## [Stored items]
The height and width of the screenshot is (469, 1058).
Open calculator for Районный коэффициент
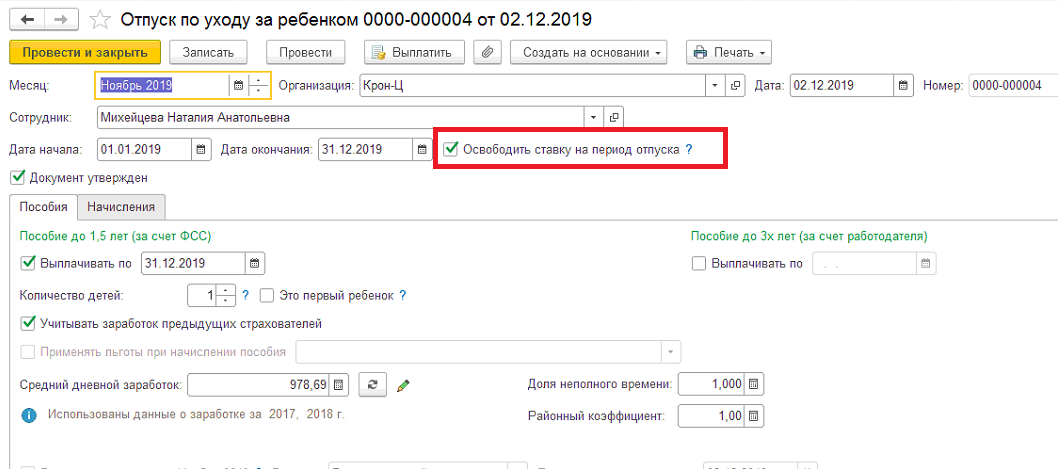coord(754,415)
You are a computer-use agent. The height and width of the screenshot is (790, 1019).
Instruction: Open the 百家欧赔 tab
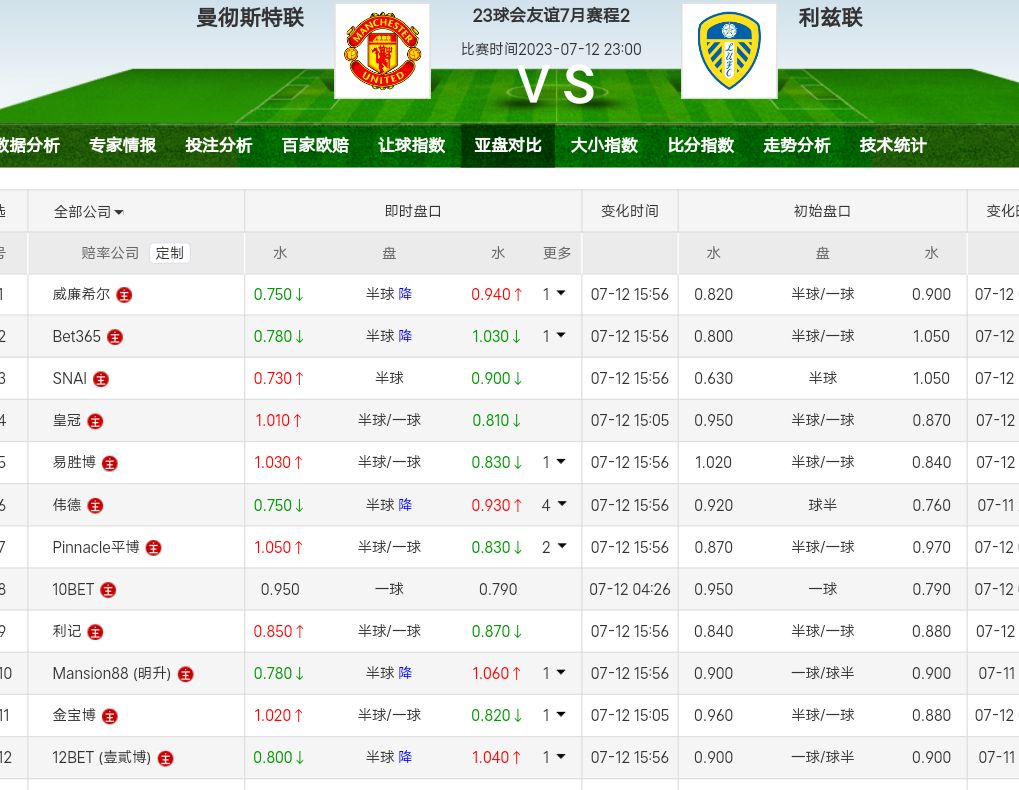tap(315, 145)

## [Task brief]
Copy the records shown above in their entirety and exactly; images are to be left out.

## [Answer]
The height and width of the screenshot is (469, 1058).
Open calculator for Районный коэффициент
coord(754,415)
You are a computer-use agent. The height and width of the screenshot is (790, 1019).
Instruction: Open the 百家欧赔 tab
tap(315, 145)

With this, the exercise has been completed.